We now have a value that is in seconds since January 1, 1970 and we can use it in date math, but there’s one final problem: we haven’t adjusted for time zones. Fortunately, it’s easy to fix since we now have the base time in seconds:

local timestamp = os.time(
    { year=year, month=month, day=day, hour=hour, min=minute, sec=seconds }
)

local offset = 0
if ( tzOffset ) then
    if ( tzOffset == "+" or tzOffset == "-" ) then  -- We have a timezone
        offset = offsetHour * 60 + offsetMin
        if ( tzOffset == "-" ) then
            offset = offset * -1
        end
        timestamp = timestamp + offset
    end
end
Notes
  • It’s important to consider time zones because, by default, os.time() returns its value local to the time zone you’re in. You can easily compare “now” to a timestamp and determine if something is in the past or future, or if a given amount of time has elapsed.

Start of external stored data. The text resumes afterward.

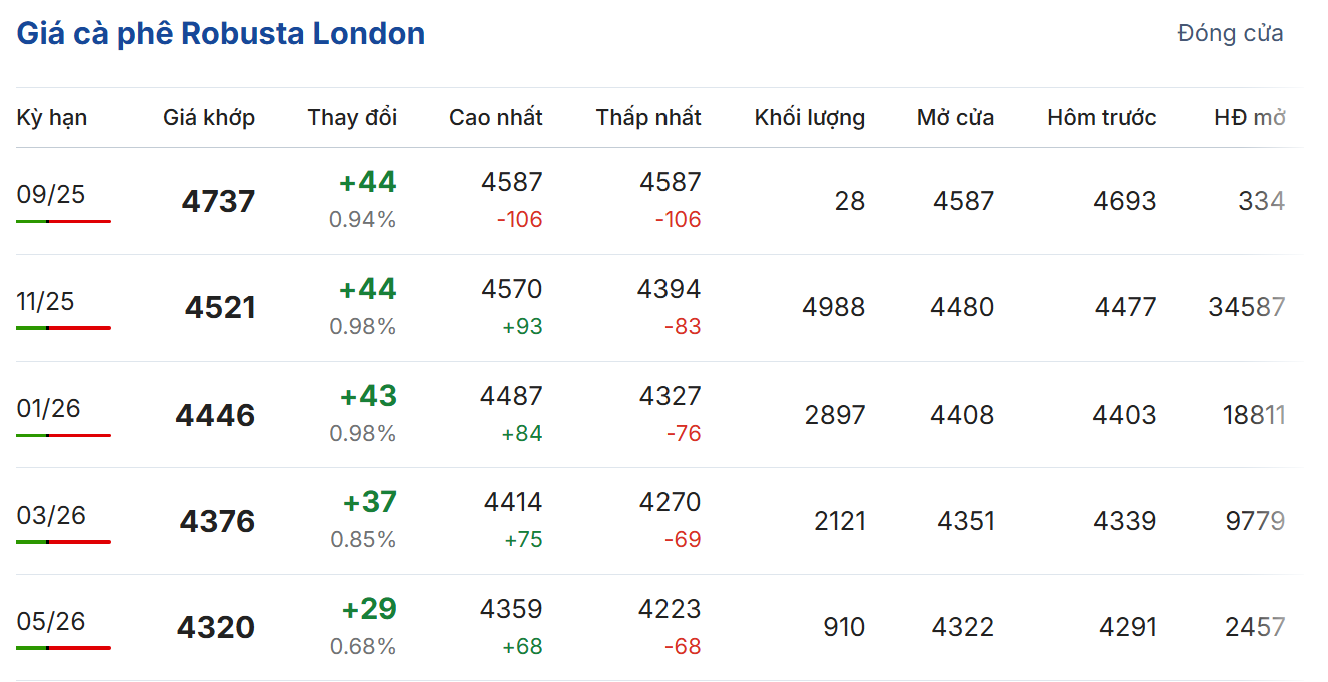Click the Hôm trước column header
This screenshot has width=1328, height=682.
1101,118
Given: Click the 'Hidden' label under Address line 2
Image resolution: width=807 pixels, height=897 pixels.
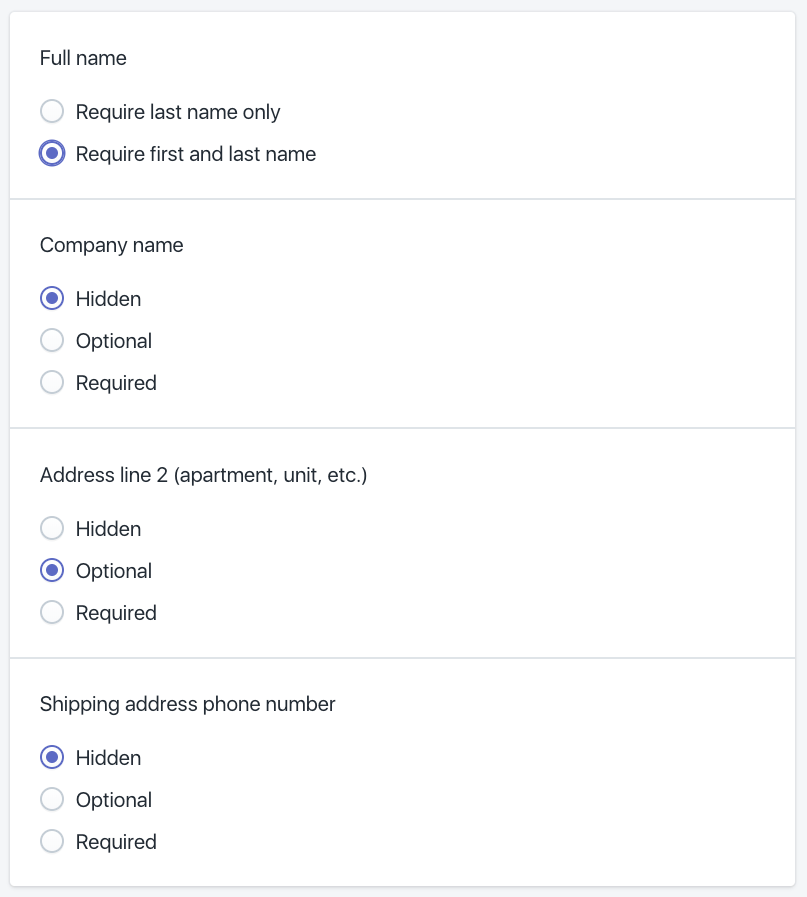Looking at the screenshot, I should click(108, 528).
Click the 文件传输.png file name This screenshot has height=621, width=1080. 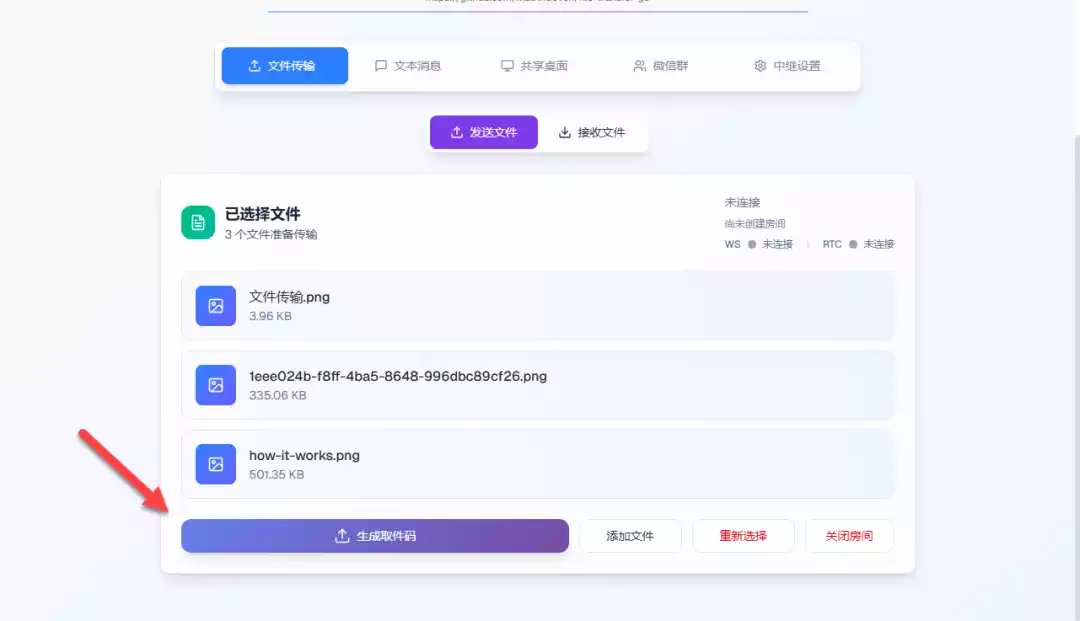pos(289,297)
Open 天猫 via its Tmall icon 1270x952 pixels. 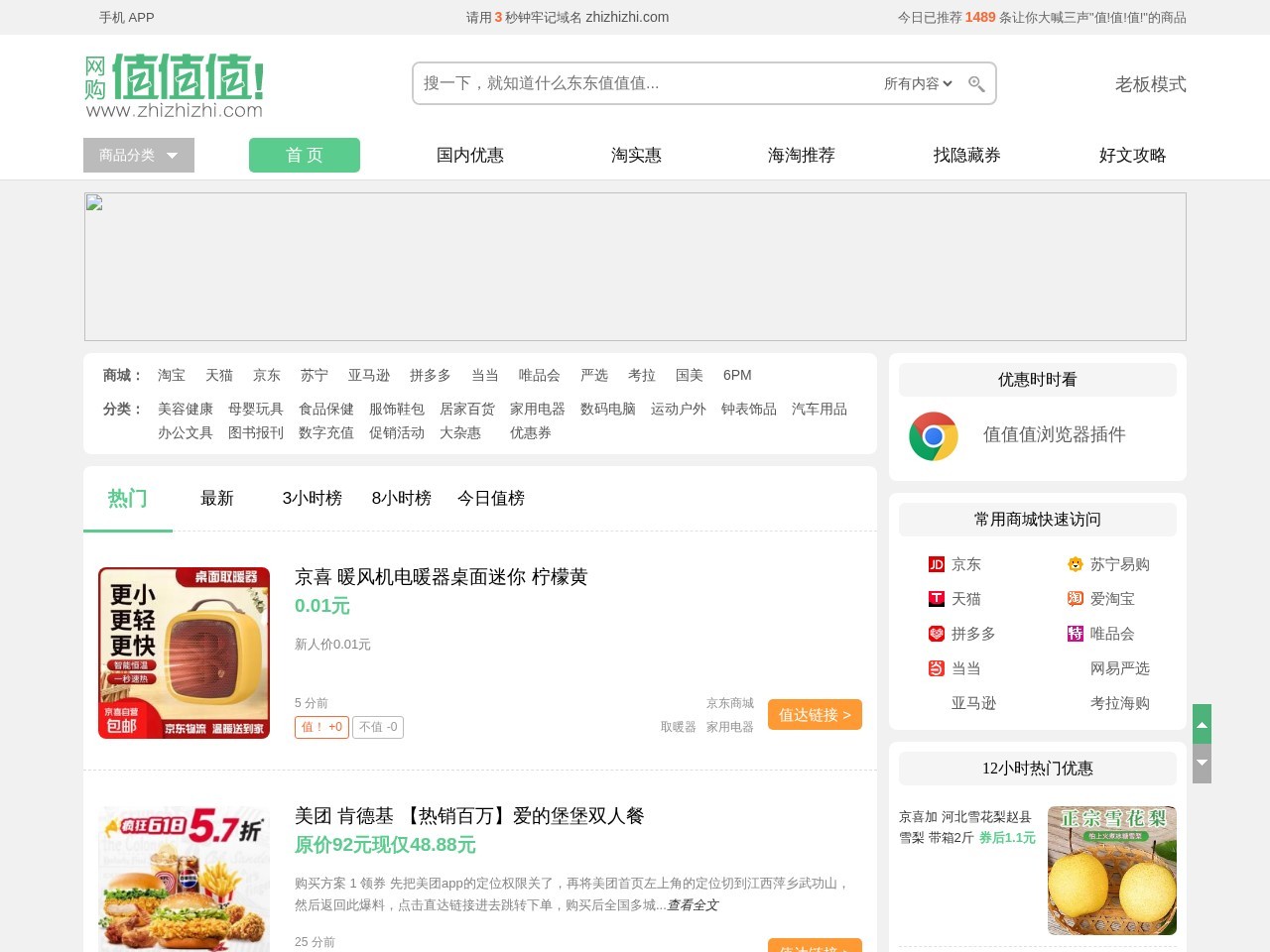tap(937, 599)
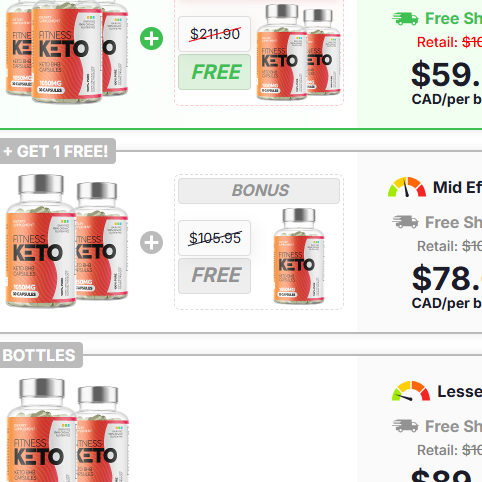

  • In a date string, an ending character Z indicates that the time is in Coordinated Universal Time or UTC. If it’s in UTC or local time, you don’t need to make any time zone adjustments.

Here is a complete function which combines the aspects discussed in this section:

local function makeTimeStamp( dateString )

    local pattern = "(%d+)%-(%d+)%-(%d+)%a(%d+)%:(%d+)%:([%d%.]+)([Z%p])(%d%d)%:?(%d%d)"
    local year, month, day, hour, minute, seconds, tzOffset, offsetHour, offsetMin = dateString:match( pattern )
    local timestamp = os.time(
        { year=year, month=month, day=day, hour=hour, min=minute, sec=seconds }
    )

    local offset = 0
    if ( tzOffset ) then
        if ( tzOffset == "+" or tzOffset == "-" ) then  -- We have a timezone
            offset = offsetHour * 60 + offsetMin
            if ( tzOffset == "-" ) then
                offset = offset * -1
            end
            timestamp = timestamp + offset
        end
    end
    return timestamp
end

Despite its power and convenience, this code does not compensate for Daylight Savings Time, a topic that’s beyond the scope of this tutorial.

Converting a Timestamp

At some point, you will probably need to go the “other way” with your time and convert it to a date string in a format that users can understand. This is the purpose of the os.date() function.

The os.date() function takes two optional parameters. Calling it with no parameters will return the current date/time for the time zone you’re in (or the zone your device thinks you’re in). This will be in a format like:

Sat Jan 12 14:07:30 2013

Fortunately, you can specify various formatting parameters to build dates as you like. These format parameters are based on the Unix/C++ library function strftime, and with that you can format the date/time in many different ways.

print( os.date("%A") )          -- Outputs a string representing the weekday
print( os.date("%A %l:%M%p") )  -- Outputs something like "Saturday 2:30PM"
Important

By default, the values returned by os.date() will be based on your locale or time zone. This is crucial to understand if you want to create the type of date above, possibly for a multiplayer game with players in different time zones. In cases like these, you need to output the time based on UTC by placing a single ! in front of the format parameter:

print( os.date("!%Y-%m-%dT%XZ") )  -- In UTC; outputs something like "2017-06-16T19:32:23Z"

Conclusion

Dealing with time and dates can be heavy on syntax, but hopefully this tutorial has exhibited that it’s not an insurmountable task. With a little effort and the convenient functions/methods above, you can “wield time” in ways that you might not have considered in the past.